Challenge → Convert the items, from the start through the line containing "click(x=446, y=386)", into a two-column CSV with the headers item_text and answer. Give one row per item, with its text and its answer each in a single quoted field and line breaks replaced by spaces.

Given data →

────

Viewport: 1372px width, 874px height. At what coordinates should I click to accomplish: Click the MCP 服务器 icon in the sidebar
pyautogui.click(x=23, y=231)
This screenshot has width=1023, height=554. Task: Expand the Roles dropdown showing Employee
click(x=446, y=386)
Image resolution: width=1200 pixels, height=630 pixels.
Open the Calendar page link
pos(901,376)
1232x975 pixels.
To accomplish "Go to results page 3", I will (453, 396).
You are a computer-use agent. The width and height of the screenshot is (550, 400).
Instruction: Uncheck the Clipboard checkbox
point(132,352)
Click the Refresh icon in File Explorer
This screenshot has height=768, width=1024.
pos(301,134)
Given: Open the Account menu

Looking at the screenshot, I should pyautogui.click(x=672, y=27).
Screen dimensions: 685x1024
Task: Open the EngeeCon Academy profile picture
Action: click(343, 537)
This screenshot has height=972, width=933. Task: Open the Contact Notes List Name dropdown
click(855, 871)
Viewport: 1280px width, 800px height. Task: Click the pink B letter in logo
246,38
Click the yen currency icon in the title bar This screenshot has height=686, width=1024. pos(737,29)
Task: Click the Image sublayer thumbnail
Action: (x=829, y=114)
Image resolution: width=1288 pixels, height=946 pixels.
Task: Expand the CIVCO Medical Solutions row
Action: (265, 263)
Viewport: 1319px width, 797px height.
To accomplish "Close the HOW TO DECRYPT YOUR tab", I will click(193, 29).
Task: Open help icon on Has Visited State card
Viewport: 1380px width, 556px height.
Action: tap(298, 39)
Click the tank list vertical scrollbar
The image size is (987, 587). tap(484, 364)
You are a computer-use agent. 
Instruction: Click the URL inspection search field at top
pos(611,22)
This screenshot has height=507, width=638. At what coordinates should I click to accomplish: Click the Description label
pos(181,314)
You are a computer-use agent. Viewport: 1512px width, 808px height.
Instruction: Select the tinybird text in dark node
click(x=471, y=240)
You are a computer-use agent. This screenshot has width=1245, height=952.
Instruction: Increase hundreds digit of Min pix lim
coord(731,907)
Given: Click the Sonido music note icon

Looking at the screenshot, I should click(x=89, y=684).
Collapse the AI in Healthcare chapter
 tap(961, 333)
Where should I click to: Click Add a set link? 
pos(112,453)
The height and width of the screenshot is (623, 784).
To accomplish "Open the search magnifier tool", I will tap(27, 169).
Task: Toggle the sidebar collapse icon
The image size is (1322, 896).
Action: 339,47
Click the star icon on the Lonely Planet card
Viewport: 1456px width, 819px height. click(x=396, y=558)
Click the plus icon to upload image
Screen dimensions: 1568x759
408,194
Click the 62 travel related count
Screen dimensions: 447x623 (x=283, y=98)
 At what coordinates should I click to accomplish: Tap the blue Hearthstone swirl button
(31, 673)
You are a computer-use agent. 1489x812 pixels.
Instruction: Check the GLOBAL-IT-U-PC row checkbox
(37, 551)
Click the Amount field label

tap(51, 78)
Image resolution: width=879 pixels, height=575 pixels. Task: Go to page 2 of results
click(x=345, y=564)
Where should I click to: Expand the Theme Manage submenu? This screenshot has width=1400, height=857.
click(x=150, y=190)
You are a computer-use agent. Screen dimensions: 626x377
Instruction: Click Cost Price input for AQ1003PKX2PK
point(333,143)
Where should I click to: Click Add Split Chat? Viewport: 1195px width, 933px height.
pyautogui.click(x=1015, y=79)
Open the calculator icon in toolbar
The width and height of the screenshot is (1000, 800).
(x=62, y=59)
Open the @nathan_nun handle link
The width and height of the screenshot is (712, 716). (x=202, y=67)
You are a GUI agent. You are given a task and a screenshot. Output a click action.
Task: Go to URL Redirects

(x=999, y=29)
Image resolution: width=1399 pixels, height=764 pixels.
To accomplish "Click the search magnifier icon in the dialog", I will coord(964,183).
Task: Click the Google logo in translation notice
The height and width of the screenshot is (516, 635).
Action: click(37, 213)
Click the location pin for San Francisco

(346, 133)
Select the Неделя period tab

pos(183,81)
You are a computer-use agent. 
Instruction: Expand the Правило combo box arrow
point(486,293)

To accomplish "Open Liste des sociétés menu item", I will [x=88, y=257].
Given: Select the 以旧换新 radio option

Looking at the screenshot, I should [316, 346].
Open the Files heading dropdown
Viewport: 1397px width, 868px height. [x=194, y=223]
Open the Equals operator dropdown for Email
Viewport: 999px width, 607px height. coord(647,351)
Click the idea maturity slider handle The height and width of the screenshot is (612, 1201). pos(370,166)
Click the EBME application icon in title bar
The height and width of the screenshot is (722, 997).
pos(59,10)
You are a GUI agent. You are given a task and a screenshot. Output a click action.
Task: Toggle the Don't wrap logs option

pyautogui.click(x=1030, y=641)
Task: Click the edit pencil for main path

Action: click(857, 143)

────

Answer to this problem →
item_text,answer
"Viewport: 1372px width, 874px height. At what coordinates should I click to accomplish: Click the MCP 服务器 icon in the sidebar","pyautogui.click(x=23, y=231)"
"This screenshot has width=1023, height=554. Task: Expand the Roles dropdown showing Employee","click(x=446, y=386)"